上場小売業277社の平均年間給与 資料:東京商工リサーチ

金額別では、500万円未満が157社(構成比56.6%)と6割弱を占めた。上場企業3044社の平均給与は609万8,000円(中央値591万円)であり、他業界の平均給与とは100万円超の開きがあるが、同社は企業間の格差も大きいと指摘している。

277社のうち、平均給与が前年度より増えたのは182社(構成比65.7%、前年度169社)で6割を占めた。一方、減少は91社(同32.8%、同104社)、横ばい4社(同1.4%、同4社)だった。平均給与の「増加」企業数は6割を占め、前年度より13社増えた。

業態別では、トップがコンビニエンスストアの571万4000円(中央値586万3,000円)で、前年度より11万6000円(2.0%)増加した。これに、百貨店の570万2000円(中央値605万5000円、前年度比0.3%減)、ドラッグストア・調剤薬局の525万3,000円(同524万4,000円、同4.1%増)が続く。
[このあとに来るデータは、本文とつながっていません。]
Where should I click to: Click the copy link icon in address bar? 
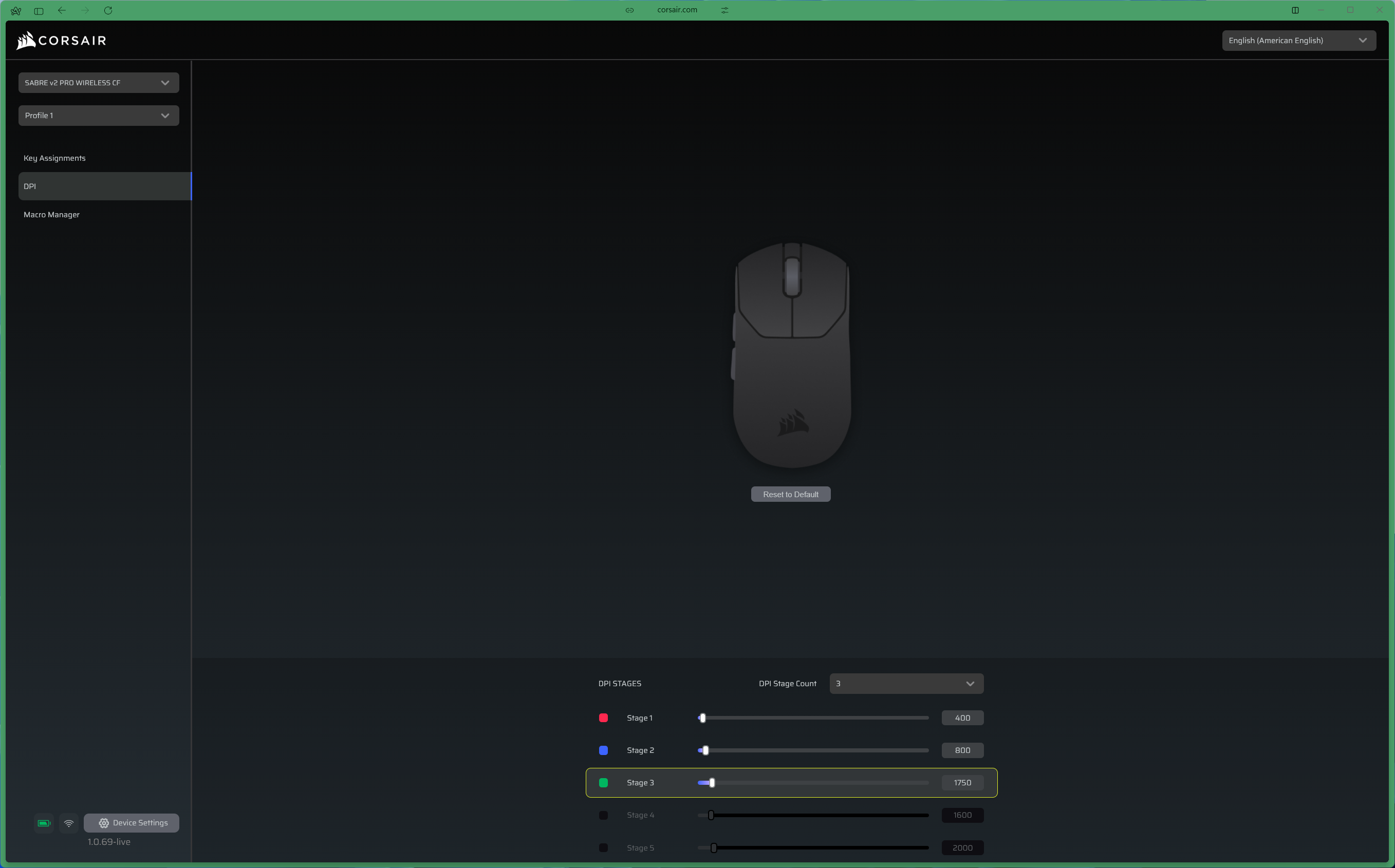point(629,10)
一方、最も低かったのは家電販売の470万7000円(同467万1000円、同2.0%減)だった。家電販売は減少率も最大であり、その要因について、同社は「中国人観光客を中心とした爆買いの終焉やネット通販の成長などによる業績低迷が影響した」と分析している。

個別企業の平均給与トップは、「カプリチョーザ」など国内外の各種ダイニングレストランを統括する持株会社のWDI(従業員1名)の1010万3000円だった。

これに、「阪急阪神百貨店」「イズミヤ」「阪急オアシス」の持株会社、エイチ・ツー・オーリテイリングの891万4,000円(前年度931万1,000円)、家具販売「ニトリ」の持株会社、ニトリホールディングスの877万7,000円(同860万円)が続く。